On June 19, 1930, a United States Patent and Trademark Office drawing was filed by engineer Emil Podszus of Berlin, Germany, for a “Sound Reproducing Apparatus.” Podszus’s early sound system was the beginning of the audio manufacturing company known as Zellaton and the foundation of its current innovative line. Zellaton’s new Statement loudspeakers, for example, each use five cone drivers—components that change electric signals to sound waves. Each one of these is designed to reproduce a specific frequency range as measured in hertz (Hz), with a single tweeter handling the high end, a pair of midrange drivers, and two 11-inch woofers to cover low tones.
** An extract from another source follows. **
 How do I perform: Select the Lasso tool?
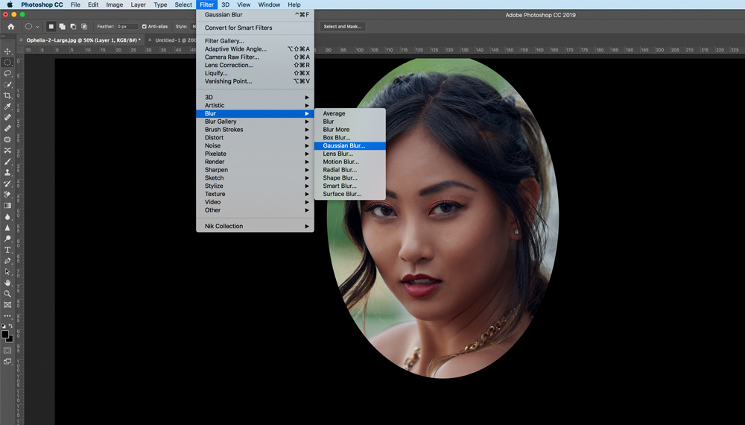(x=7, y=74)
In total, the speakers have a frequency response that ranges from 20 Hz all the way up to a lofty 40 kHz.
The company’s proprietary midrange driver delivers near full-range response from 100 Hz to 8 kHz. Such unfettered bandwidth is a remarkable achievement for a single driver, allowing it to reproduce instruments and voices with a natural ease and complete freedom from artificiality.
The drivers in all of Zellaton’s speakers are handmade in Munich by Manuel Podszus (Emil’s grandson), require up to six weeks to manufacture, and have a build quality on par with a military specification product. It’s no wonder that the Statement’s utterly convincing sound pinpoints instruments and voices with uncanny realism.
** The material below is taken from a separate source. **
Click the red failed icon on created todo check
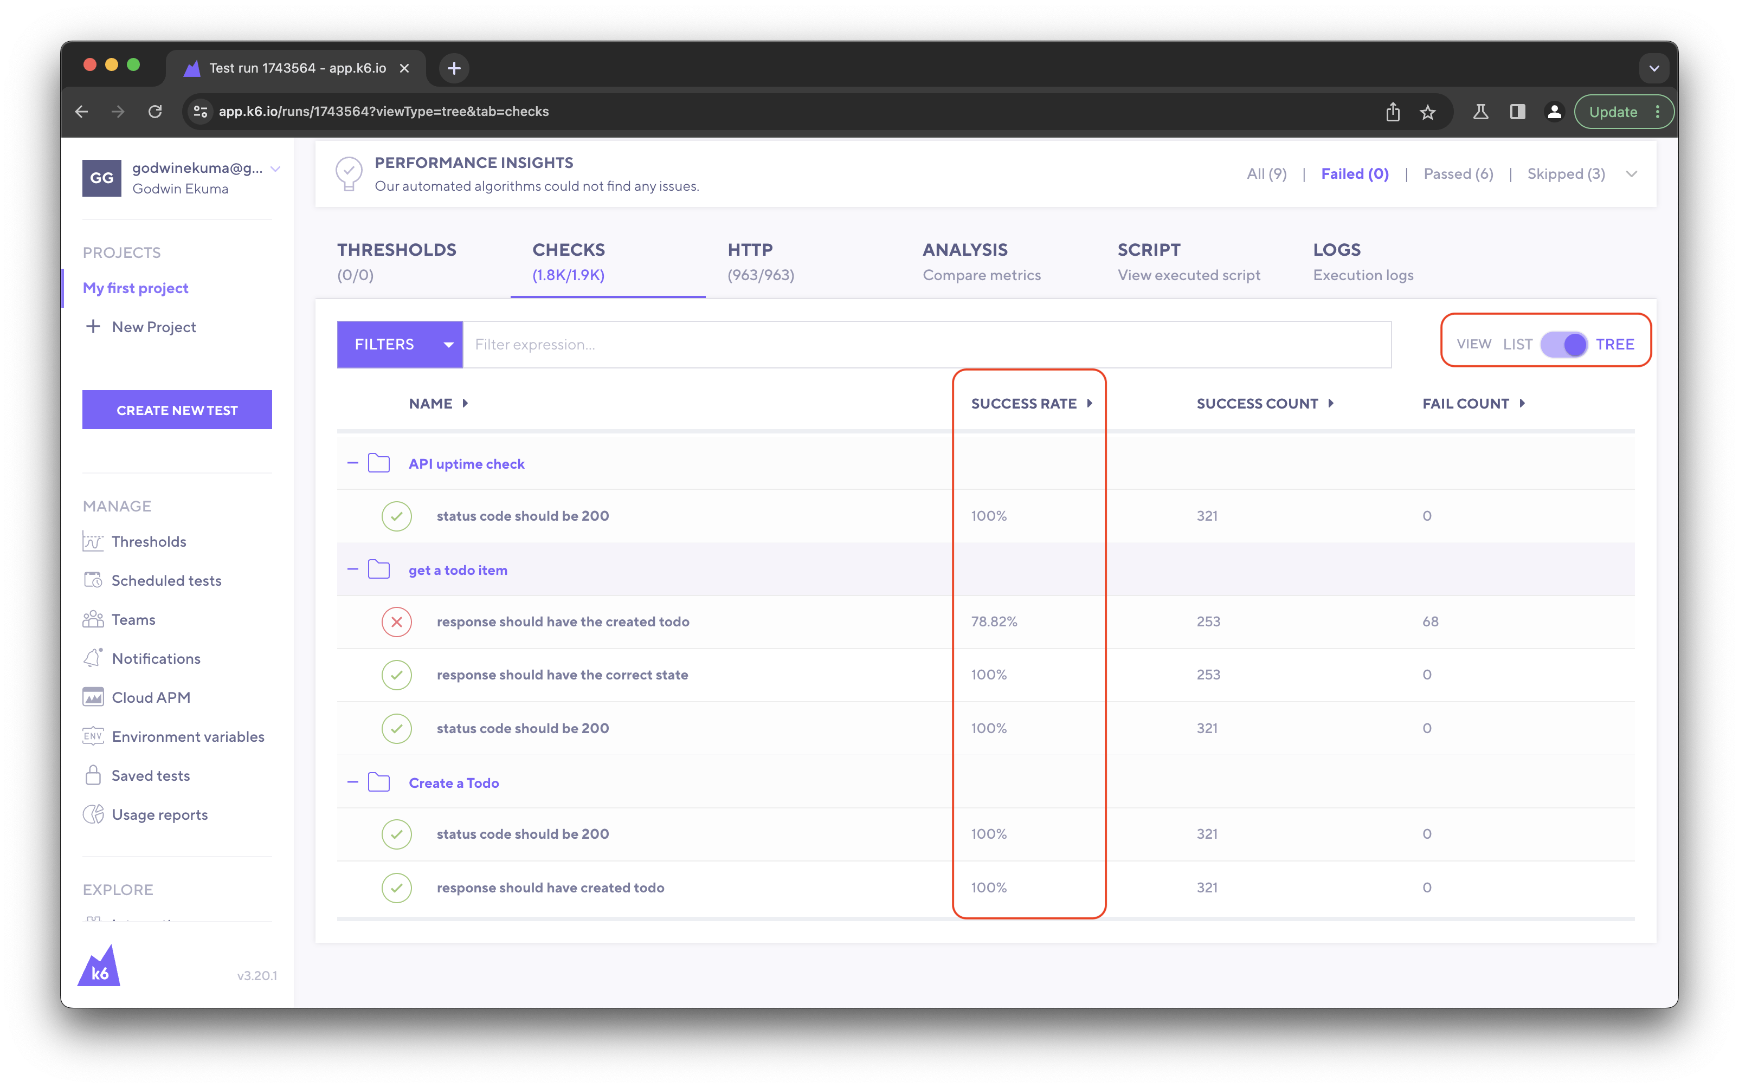The height and width of the screenshot is (1088, 1739). coord(397,621)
Each of the Zellaton Statement’s 771-pound enclosures is nearly six feet in height, but have no fear, this is one piece of tech with a great spouse-approval factor. The speaker’s beautiful matte gray exterior makes a (pardon the pun) statement without being obtrusive, and its faceted cabinet lends some visual interest to equipment that can often be rather staid in appearance. At its size and price—$200,000 per speaker—the Statement serves as an impressive cornerstone for the finest of two-channel audio systems.